• Exercise objective:
Could you copy the items from the line with "Given: Pop out the compose window" to the line with "pos(745,35)", swapping "compose window" for "chat window" and leaving everything else unchanged? Omit the pictures.

• Records supplied:
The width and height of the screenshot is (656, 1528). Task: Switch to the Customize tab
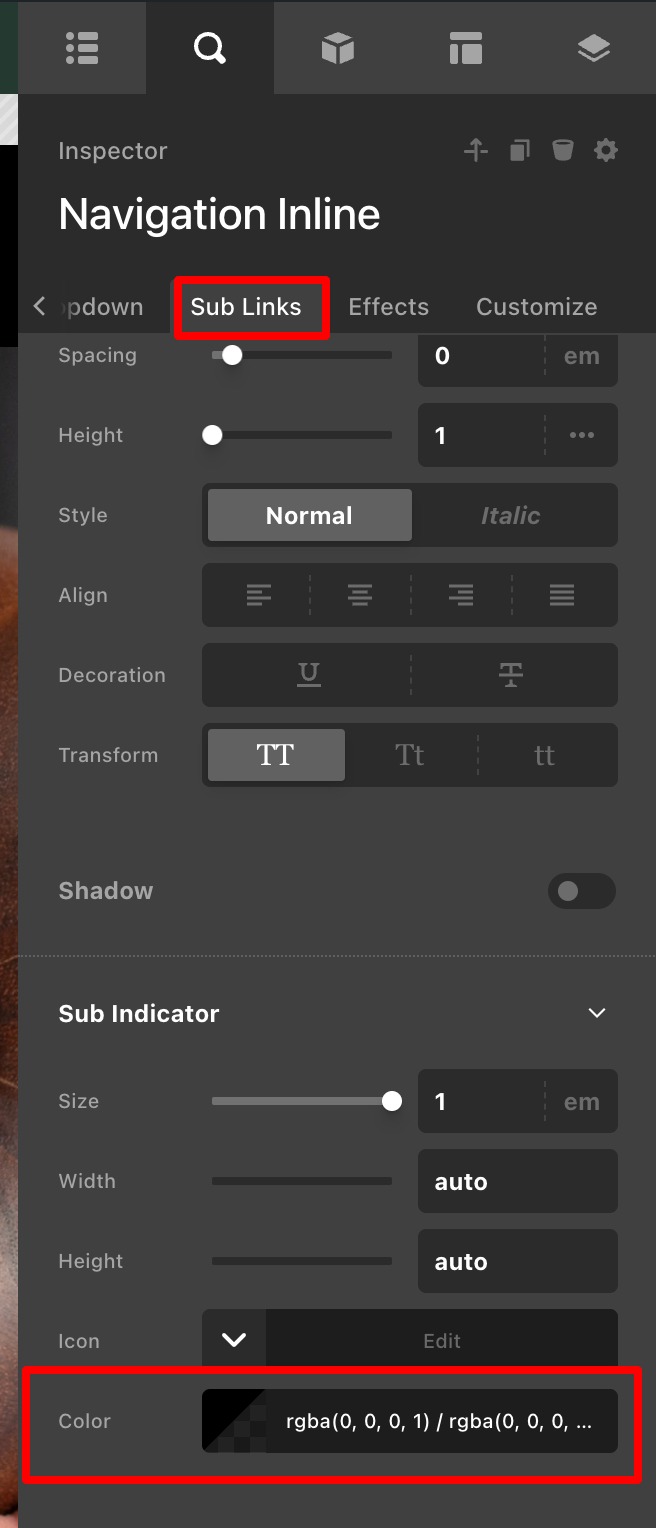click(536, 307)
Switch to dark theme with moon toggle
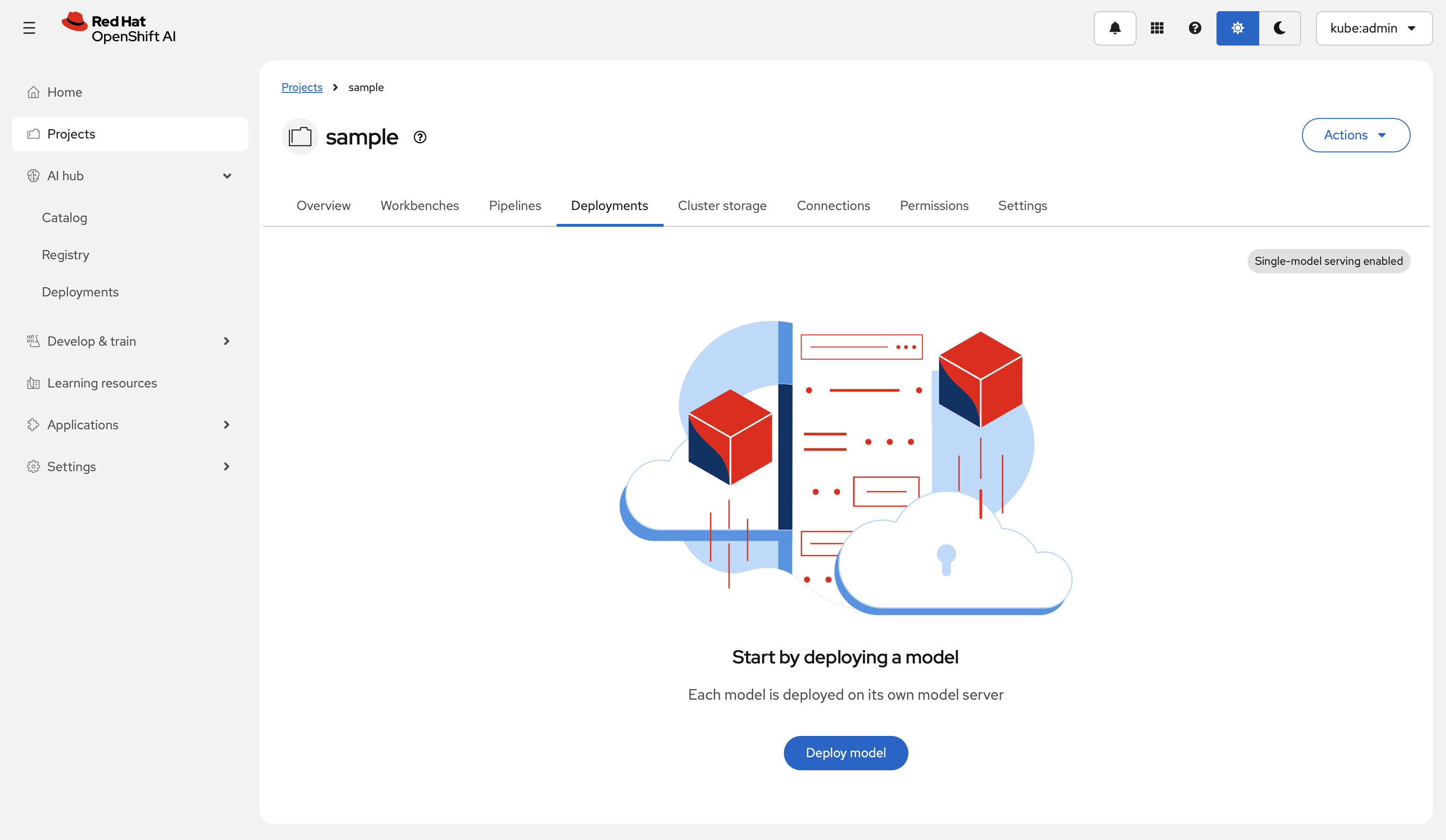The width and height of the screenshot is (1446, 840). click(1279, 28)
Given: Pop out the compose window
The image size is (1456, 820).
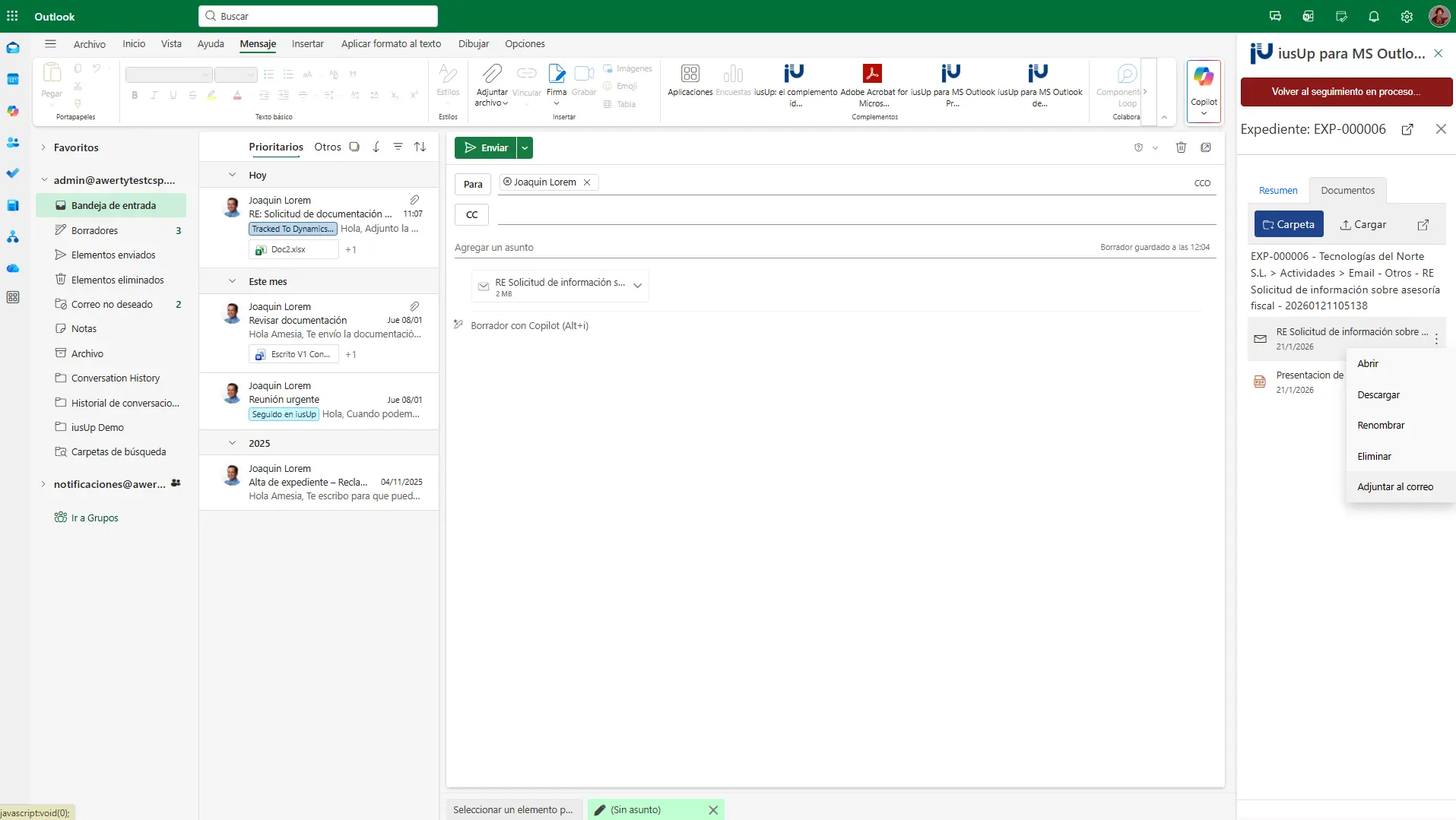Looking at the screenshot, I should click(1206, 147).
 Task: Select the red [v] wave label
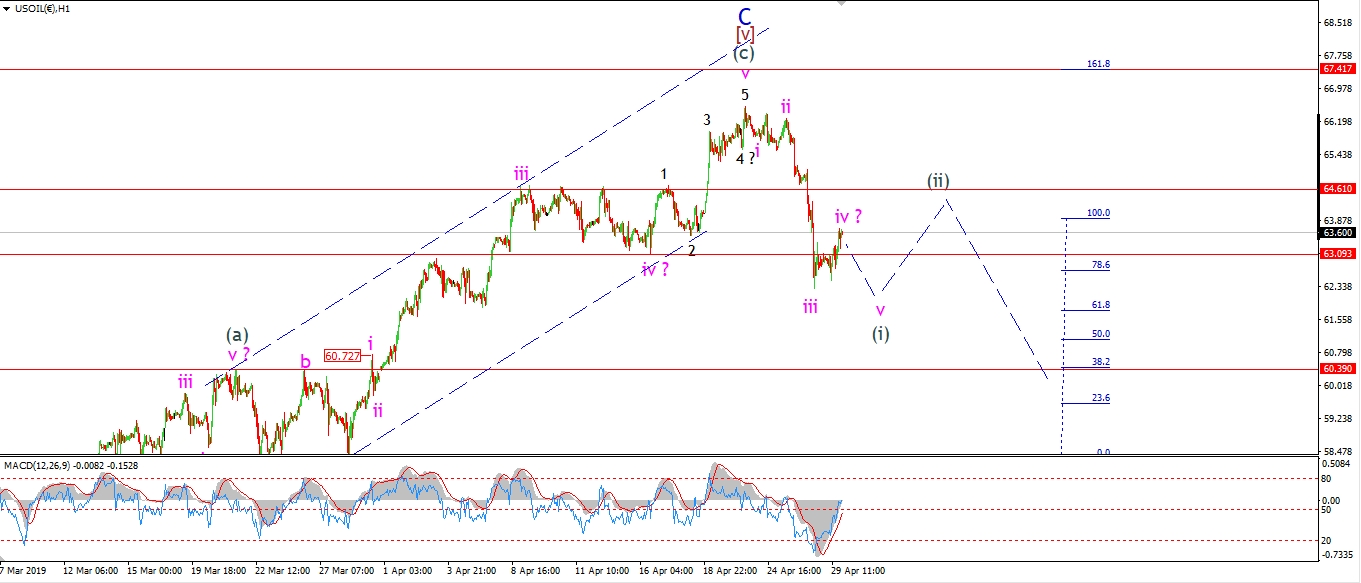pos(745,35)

--

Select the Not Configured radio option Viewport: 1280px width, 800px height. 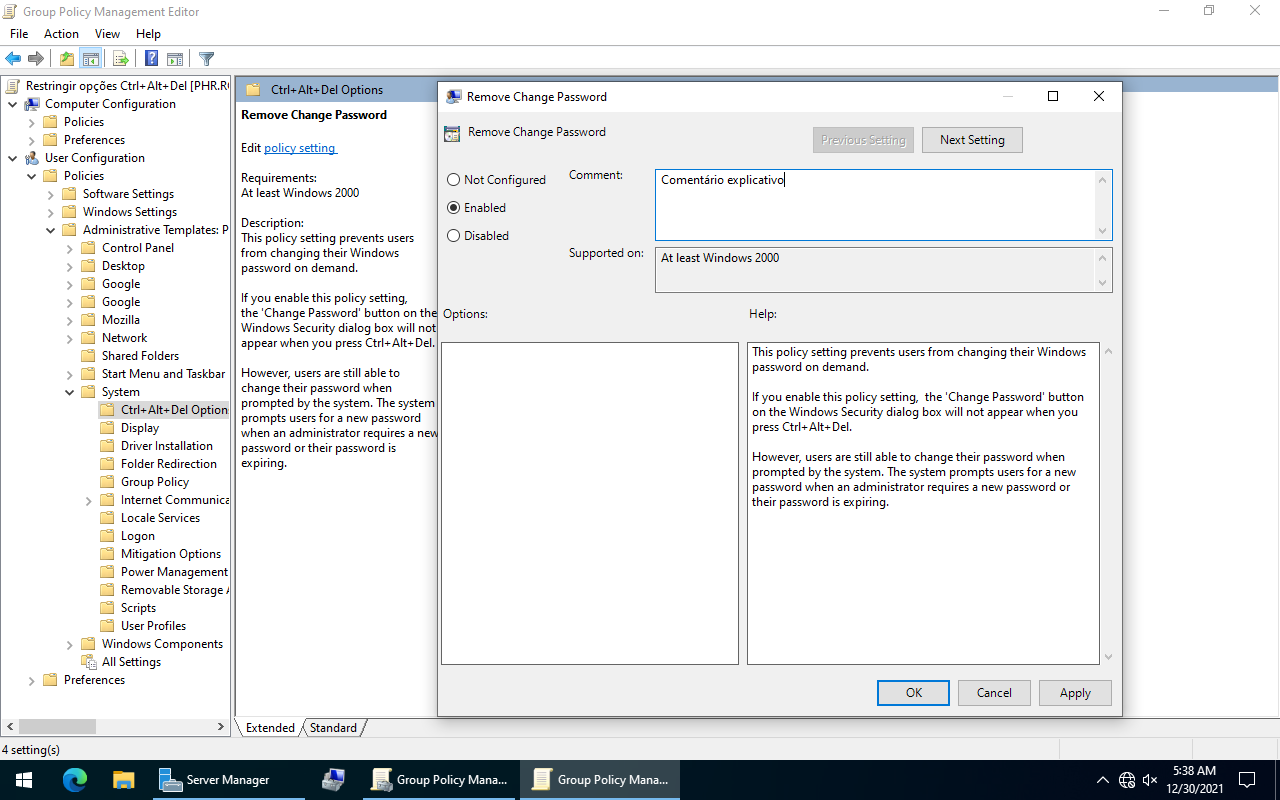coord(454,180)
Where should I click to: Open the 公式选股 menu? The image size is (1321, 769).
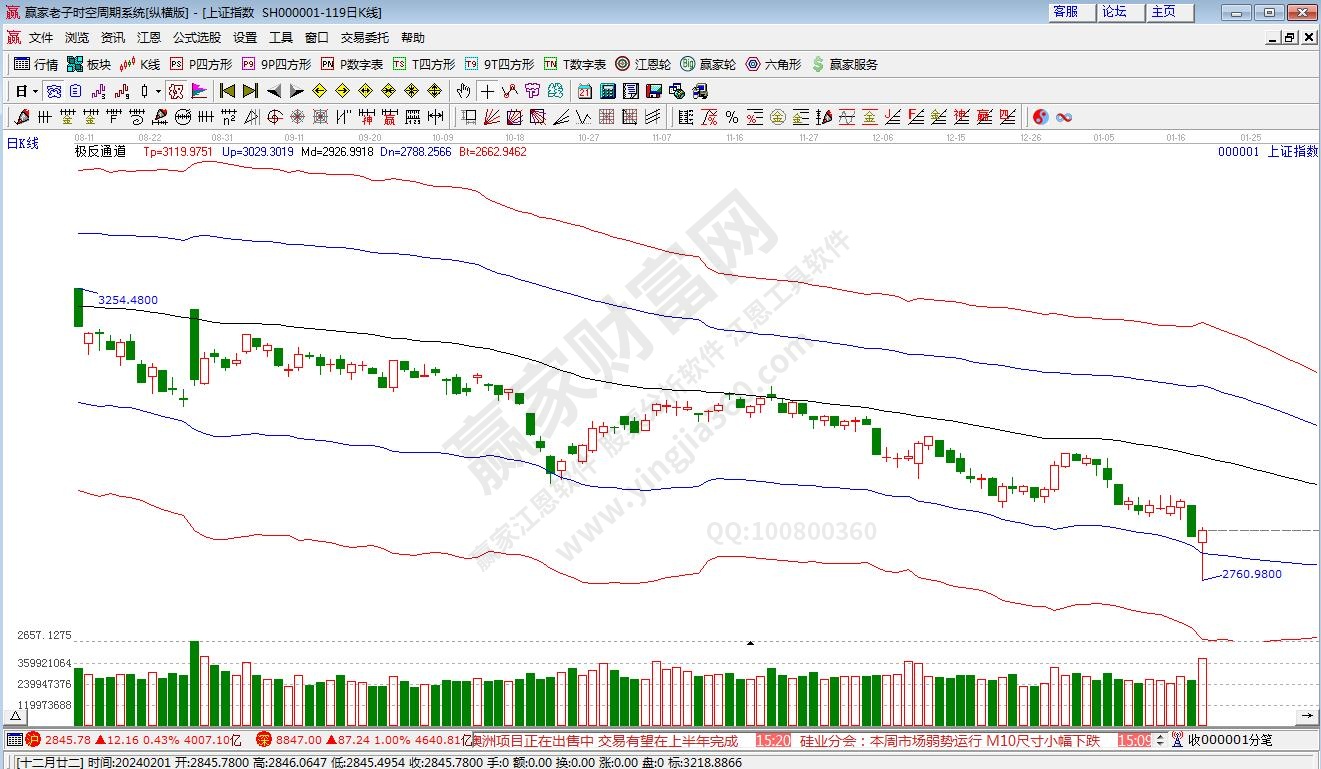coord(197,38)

• Reply to the exercise:
Given: Pop out the chat window
The image size is (1456, 820).
Looking at the screenshot, I should click(1206, 147).
 Task: Select the red [v] wave label
pos(745,35)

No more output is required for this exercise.